- [Recorded information]
————————
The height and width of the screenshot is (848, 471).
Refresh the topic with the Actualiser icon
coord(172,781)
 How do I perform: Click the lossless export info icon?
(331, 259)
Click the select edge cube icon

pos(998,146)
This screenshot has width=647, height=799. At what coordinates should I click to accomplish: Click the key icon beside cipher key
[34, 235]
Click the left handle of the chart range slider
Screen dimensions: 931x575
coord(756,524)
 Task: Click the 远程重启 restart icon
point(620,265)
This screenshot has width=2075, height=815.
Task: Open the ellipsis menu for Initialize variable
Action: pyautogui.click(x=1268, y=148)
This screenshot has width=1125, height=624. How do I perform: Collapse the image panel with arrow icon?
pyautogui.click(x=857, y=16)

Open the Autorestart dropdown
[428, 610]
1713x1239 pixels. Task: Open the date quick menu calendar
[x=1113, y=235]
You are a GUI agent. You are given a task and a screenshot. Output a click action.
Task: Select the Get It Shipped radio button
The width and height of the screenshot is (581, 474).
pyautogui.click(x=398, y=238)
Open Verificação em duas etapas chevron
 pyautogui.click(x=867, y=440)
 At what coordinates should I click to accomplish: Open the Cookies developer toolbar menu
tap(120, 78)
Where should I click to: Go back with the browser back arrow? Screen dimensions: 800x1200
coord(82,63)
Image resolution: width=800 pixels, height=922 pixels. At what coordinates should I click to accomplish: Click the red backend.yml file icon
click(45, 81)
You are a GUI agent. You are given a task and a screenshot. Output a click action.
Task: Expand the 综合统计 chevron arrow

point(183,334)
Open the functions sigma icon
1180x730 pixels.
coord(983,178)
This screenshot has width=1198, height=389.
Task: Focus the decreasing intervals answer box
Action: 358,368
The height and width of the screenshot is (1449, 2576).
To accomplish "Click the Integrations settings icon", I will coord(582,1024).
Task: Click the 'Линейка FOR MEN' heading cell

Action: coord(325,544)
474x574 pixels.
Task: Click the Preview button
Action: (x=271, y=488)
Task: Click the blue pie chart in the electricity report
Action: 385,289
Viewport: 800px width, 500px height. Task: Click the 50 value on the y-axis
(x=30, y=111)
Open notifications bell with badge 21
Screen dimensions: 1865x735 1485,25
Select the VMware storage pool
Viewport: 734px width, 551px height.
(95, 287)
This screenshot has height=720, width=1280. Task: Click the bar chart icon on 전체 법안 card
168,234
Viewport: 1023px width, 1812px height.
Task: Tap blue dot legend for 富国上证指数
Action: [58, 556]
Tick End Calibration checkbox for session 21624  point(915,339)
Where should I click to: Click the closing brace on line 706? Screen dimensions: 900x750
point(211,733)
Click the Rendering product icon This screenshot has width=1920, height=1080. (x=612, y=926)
————————
In full and without alteration, transcribe the listing above.

The height and width of the screenshot is (848, 471).
Refresh the topic with the Actualiser icon
coord(172,781)
 How do I perform: Click the lossless export info icon?
(331, 259)
Click the select edge cube icon

pos(998,146)
This screenshot has width=647, height=799. At what coordinates should I click to accomplish: Click the key icon beside cipher key
[34, 235]
Click the left handle of the chart range slider
Screen dimensions: 931x575
coord(756,524)
 Task: Click the 远程重启 restart icon
point(620,265)
This screenshot has width=2075, height=815.
Task: Open the ellipsis menu for Initialize variable
Action: pyautogui.click(x=1268, y=148)
This screenshot has width=1125, height=624. How do I perform: Collapse the image panel with arrow icon?
pyautogui.click(x=857, y=16)

Open the Autorestart dropdown
[428, 610]
1713x1239 pixels. Task: Open the date quick menu calendar
[x=1113, y=235]
You are a GUI agent. You are given a task and a screenshot. Output a click action.
Task: Select the Get It Shipped radio button
The width and height of the screenshot is (581, 474).
pyautogui.click(x=398, y=238)
Open Verificação em duas etapas chevron
 pyautogui.click(x=867, y=440)
 At what coordinates should I click to accomplish: Open the Cookies developer toolbar menu
tap(120, 78)
Where should I click to: Go back with the browser back arrow? Screen dimensions: 800x1200
coord(82,63)
Image resolution: width=800 pixels, height=922 pixels. At what coordinates should I click to accomplish: Click the red backend.yml file icon
click(45, 81)
You are a GUI agent. You are given a task and a screenshot. Output a click action.
Task: Expand the 综合统计 chevron arrow

point(183,334)
Open the functions sigma icon
1180x730 pixels.
coord(983,178)
This screenshot has width=1198, height=389.
Task: Focus the decreasing intervals answer box
Action: 358,368
The height and width of the screenshot is (1449, 2576).
To accomplish "Click the Integrations settings icon", I will coord(582,1024).
Task: Click the 'Линейка FOR MEN' heading cell

Action: coord(325,544)
474x574 pixels.
Task: Click the Preview button
Action: (x=271, y=488)
Task: Click the blue pie chart in the electricity report
Action: 385,289
Viewport: 800px width, 500px height. Task: Click the 50 value on the y-axis
(x=30, y=111)
Open notifications bell with badge 21
Screen dimensions: 1865x735 1485,25
Select the VMware storage pool
Viewport: 734px width, 551px height.
(95, 287)
This screenshot has height=720, width=1280. Task: Click the bar chart icon on 전체 법안 card
168,234
Viewport: 1023px width, 1812px height.
Task: Tap blue dot legend for 富国上证指数
Action: [58, 556]
Tick End Calibration checkbox for session 21624  point(915,339)
Where should I click to: Click the closing brace on line 706? Screen dimensions: 900x750
point(211,733)
Click the Rendering product icon This screenshot has width=1920, height=1080. (x=612, y=926)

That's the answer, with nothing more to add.